Joshua Bauml, MD, assistant professor, Perelman School of Medicine, University of Pennsylvania, discusses the treatment of patients with oligometastatic non–small cell lung cancer.
Joshua Bauml, MD, assistant professor, Perelman School of Medicine, University of Pennsylvania, discusses the treatment of patients with oligometastatic non—small cell lung cancer (NSCLC).

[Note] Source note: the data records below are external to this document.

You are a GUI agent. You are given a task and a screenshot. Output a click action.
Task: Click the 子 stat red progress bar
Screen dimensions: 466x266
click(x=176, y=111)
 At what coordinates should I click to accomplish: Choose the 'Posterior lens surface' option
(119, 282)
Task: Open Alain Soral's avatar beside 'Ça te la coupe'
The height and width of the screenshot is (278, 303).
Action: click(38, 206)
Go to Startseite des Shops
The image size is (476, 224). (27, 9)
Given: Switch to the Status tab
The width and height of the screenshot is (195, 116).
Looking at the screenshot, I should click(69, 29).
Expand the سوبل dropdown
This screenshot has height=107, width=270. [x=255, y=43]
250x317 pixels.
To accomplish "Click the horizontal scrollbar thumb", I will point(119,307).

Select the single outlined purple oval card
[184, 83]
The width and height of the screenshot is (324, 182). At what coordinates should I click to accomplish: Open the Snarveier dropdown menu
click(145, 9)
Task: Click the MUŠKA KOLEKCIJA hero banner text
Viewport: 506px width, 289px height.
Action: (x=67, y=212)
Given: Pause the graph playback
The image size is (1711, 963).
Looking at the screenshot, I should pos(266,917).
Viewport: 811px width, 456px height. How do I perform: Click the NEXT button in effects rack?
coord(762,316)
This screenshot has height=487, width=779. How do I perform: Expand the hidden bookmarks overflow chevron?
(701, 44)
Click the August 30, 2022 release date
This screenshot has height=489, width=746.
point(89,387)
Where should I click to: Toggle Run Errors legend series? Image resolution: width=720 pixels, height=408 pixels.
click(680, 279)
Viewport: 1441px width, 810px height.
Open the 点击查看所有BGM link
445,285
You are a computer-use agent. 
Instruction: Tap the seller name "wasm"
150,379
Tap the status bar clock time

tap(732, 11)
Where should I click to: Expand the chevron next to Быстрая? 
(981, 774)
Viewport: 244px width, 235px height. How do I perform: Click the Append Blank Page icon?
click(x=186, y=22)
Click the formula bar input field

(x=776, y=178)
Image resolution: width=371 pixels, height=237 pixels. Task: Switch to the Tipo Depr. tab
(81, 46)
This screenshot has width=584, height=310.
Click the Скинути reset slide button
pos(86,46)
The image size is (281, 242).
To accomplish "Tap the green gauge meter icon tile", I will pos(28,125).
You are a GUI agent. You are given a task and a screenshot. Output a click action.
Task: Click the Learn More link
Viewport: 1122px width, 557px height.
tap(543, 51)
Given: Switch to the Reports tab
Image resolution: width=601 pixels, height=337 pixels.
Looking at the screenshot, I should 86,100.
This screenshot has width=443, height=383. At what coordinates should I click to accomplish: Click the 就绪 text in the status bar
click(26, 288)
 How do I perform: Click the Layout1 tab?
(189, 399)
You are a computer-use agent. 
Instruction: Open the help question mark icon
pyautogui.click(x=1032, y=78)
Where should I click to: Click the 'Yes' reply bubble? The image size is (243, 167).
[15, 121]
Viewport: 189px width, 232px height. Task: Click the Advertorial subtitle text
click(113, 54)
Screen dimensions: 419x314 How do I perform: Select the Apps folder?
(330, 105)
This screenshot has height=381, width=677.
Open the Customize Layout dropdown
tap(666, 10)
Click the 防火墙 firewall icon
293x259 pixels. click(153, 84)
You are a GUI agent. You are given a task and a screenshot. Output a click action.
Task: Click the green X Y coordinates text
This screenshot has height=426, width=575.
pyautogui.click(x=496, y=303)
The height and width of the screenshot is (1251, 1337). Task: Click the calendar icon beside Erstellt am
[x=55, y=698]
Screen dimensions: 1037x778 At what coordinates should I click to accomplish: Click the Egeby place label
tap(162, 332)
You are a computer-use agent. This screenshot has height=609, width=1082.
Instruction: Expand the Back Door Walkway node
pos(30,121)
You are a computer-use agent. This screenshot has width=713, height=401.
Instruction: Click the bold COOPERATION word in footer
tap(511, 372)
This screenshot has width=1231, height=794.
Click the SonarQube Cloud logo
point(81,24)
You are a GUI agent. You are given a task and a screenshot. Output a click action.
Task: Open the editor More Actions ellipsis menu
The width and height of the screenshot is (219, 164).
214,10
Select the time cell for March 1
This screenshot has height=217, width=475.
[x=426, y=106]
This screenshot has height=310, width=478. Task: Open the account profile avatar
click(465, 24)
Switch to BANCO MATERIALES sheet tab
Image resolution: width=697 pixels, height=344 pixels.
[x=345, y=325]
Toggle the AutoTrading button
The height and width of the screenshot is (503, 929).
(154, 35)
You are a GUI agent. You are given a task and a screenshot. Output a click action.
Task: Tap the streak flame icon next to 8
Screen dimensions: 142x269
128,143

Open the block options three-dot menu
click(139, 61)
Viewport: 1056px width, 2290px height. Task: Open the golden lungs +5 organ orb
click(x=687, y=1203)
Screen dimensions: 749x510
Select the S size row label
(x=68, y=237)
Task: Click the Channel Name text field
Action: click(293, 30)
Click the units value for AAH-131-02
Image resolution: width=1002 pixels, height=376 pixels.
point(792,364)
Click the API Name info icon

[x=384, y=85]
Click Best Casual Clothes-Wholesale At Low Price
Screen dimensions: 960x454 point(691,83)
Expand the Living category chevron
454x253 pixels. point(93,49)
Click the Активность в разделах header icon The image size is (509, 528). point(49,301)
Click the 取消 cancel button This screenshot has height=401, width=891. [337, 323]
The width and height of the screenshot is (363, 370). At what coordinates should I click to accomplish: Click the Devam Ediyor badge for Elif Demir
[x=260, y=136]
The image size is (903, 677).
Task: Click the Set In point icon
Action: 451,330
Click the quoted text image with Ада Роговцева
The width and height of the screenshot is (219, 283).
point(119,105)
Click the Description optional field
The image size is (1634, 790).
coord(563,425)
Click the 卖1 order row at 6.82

Oligometastatic disease has emerged as an important component of care for patients with colorectal cancer. Patients with limited disease of the liver can undergo resection of those metastases and become cured. Researchers are trying to see how this concept can impact lung cancer. There have recently been numerous randomized controlled trials showing that locally ablative therapy to oligometastatic disease in lung cancer improves progression-free survival. However, it’s unclear if outcomes can be improved further. Immunotherapy is an attractive option in this setting because it seems to be more effective when there’s less viable tumor around. After oligometastatic ablation, that would be a good time for immunotherapy.
Researchers took 45 patients with oligometastatic NSCLC and treated them with locally ablative therapy for up to 4 metastases. Patients then received up to 1 year of pembrolizumab (Keytruda) given at the standard dose. The outcomes turned out to be better than historical controls.